During a therapy session, parents should expect that we will mask our hard work in fun, functional, and playful scenarios. Although we have a lot of fun in therapy, therapy is still hard work, so I ensure that I am always in control of my materials as it is imperative we get a high number of practice trials during each session. It takes time to build trust between the child and their new therapist, so I always follow a child's lead while building up their confidence through growth mindset feedback. I empower children to be resilient through praise for hard work and recognition that speech can be hard, but I am here to help. I use multi-sensory cues during therapy sessions to ensure the child is successful in their productions to include simultaneous productions, visual speech sound cues, tactile-touch cues, and verbal cues. I get to know each individual child to know what cues work best for them as everyone is different.
My current involvement with the Apraxia community includes advocating and educating parents and other SLPs on the imperative role SLPs play in diagnosing and treating CAS. I feel that unfortunately, CAS is often under diagnosed and/or incorrectly diagnosed due to a shortage of education in our field regarding CAS. At my clinic currently, I provide opportunities for other SLPs to learn about treating and diagnosing CAS through spreading word about new trainings or opportunities. I serve as a reference for colleagues to answer questions about CAS and provide coaching opportunities when appropriate. I have participated in the Walk for Apraxia in my local community and spread awareness of CAS in my clinic by involving co-workers of other disciplines (PT/OT/admin, etc.) through creating a team to participate in the walk.

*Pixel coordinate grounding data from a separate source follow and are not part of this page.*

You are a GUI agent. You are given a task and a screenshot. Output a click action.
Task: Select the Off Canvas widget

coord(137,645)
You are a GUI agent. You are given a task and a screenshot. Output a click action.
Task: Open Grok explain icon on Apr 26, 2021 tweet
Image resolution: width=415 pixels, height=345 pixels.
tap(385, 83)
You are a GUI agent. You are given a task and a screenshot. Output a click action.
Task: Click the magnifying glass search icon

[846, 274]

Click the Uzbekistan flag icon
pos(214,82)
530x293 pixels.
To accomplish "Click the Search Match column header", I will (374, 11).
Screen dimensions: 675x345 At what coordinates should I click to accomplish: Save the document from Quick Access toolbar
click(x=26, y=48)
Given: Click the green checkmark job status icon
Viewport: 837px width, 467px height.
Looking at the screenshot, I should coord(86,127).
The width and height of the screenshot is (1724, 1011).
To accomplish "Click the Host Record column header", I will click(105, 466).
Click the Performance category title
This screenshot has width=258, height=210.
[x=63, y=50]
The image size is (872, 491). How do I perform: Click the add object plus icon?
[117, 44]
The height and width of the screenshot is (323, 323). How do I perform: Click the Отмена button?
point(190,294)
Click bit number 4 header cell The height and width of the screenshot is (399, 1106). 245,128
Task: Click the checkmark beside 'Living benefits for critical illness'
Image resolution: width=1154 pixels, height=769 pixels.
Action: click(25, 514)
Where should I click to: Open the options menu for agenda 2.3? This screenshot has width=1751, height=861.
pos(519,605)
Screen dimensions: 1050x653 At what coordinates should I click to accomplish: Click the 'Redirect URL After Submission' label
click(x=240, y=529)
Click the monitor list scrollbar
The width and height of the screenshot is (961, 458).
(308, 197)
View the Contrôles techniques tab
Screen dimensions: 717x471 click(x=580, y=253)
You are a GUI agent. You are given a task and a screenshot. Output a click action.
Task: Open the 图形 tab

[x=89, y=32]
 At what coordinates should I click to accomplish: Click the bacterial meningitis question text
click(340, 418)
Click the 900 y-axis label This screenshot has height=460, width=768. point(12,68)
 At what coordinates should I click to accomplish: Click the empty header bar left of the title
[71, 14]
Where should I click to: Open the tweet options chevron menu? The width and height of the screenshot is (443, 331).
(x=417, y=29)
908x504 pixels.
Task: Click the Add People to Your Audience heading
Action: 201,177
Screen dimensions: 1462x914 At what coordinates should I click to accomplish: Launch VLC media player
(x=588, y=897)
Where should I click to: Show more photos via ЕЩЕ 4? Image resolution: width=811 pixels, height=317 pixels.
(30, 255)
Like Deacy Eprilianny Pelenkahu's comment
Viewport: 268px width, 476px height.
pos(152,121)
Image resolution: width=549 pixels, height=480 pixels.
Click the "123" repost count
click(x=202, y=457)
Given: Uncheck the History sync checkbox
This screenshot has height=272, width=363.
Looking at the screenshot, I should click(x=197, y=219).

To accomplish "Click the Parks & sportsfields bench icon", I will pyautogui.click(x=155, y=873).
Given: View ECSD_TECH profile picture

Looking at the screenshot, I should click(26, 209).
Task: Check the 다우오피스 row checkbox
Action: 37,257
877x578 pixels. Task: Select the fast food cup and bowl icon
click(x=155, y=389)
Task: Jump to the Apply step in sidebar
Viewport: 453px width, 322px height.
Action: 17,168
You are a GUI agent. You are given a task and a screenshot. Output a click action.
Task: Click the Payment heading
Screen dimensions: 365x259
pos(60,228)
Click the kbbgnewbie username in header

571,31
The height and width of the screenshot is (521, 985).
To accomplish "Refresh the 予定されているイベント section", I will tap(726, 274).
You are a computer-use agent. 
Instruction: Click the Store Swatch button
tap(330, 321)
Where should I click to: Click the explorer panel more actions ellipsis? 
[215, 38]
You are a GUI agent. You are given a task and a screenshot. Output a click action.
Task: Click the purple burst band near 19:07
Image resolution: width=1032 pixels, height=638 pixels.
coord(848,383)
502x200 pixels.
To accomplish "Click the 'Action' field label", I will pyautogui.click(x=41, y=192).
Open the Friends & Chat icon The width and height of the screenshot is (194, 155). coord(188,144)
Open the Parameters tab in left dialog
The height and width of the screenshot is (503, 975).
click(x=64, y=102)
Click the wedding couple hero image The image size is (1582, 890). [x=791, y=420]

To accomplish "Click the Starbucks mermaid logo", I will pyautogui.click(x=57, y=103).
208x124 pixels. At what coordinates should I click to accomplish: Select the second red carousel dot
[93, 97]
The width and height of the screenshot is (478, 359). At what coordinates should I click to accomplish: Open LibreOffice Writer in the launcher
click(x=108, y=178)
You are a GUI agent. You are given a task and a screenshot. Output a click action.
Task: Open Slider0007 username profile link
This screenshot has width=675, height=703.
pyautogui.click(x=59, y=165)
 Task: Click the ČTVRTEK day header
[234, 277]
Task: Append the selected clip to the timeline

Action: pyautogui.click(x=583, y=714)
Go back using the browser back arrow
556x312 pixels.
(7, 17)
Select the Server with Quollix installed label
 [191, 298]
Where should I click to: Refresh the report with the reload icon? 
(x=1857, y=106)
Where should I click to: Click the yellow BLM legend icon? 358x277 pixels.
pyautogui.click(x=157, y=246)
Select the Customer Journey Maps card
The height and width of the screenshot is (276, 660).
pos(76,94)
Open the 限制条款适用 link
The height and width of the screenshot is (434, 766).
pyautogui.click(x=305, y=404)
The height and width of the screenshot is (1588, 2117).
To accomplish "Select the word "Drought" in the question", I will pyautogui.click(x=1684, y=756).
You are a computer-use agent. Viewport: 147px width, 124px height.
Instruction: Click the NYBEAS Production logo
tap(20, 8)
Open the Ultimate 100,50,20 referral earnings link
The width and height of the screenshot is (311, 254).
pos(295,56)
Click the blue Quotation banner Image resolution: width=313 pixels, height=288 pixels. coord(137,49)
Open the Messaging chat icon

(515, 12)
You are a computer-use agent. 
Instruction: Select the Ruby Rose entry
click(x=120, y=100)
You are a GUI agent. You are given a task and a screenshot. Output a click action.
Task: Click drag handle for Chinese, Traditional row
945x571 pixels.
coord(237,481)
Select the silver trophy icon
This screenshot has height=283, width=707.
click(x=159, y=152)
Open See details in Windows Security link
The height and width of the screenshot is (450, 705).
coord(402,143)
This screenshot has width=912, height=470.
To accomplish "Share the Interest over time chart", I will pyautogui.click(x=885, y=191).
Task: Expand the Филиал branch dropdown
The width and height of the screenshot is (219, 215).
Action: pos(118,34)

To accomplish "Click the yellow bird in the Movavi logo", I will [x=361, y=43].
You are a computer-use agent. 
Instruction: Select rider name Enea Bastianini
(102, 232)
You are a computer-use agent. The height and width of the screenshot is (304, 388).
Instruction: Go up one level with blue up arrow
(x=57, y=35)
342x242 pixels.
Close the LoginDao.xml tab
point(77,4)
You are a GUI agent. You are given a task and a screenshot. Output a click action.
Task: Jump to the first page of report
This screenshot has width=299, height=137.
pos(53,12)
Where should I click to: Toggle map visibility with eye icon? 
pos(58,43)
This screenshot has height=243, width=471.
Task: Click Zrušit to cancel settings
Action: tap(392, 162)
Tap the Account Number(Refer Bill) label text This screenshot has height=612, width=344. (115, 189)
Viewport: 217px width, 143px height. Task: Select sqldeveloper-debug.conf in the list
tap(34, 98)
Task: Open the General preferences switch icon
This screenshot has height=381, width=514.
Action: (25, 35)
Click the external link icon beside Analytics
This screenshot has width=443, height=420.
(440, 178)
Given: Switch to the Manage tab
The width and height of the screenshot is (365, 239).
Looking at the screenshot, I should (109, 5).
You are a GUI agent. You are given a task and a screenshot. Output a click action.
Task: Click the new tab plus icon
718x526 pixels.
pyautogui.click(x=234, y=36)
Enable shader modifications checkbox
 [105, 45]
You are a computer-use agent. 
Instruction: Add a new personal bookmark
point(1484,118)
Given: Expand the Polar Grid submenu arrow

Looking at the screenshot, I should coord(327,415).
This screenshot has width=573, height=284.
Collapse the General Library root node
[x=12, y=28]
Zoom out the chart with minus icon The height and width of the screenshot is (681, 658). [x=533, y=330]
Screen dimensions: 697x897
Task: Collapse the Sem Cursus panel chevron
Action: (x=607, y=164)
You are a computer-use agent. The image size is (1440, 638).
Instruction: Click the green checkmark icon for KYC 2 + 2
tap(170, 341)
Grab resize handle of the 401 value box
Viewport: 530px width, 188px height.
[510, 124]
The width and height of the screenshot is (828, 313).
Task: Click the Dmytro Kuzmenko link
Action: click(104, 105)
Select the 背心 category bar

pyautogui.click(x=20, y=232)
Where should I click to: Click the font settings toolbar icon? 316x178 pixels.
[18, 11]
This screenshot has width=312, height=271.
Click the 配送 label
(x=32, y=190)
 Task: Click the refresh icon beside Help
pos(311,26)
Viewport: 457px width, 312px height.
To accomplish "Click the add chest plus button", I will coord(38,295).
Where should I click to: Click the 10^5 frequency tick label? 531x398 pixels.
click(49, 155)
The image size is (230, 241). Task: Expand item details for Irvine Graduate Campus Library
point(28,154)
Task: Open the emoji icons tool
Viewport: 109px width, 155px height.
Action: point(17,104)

I involve parents in my sessions as much as possible. I love for parents to be in the therapy room and participating in the session. I provide many opportunities for parent involvement and education as possible. I do, however, not provide "homework" in the beginning stages of therapy as it is very important for the child to avoid negative practice. If a parent wants to practice at home, I ensure that I have thoroughly explained what types of cues work best for their child and ensure that they understand how to elicit these cues at home.
I begin using high-tech AAC with my children with severe CAS as soon as possible. Based on prognosis usually determines whether or not I recommend receiving a high-tech device for the child to grow with. For more mild cases of CAS or for children who show rapid progress, I implement a lower tech AAC system to include picture symbol systems or core vocabulary boards. I ensure that the device is a helping tool to advance language development, and we still focus on getting high practice trials of speech during sessions. I have found the best success with using AAC therapy with children with severe CAS as it has helped tremendously with embedding grammatical goals that are often missed due to severity of intelligibility problems.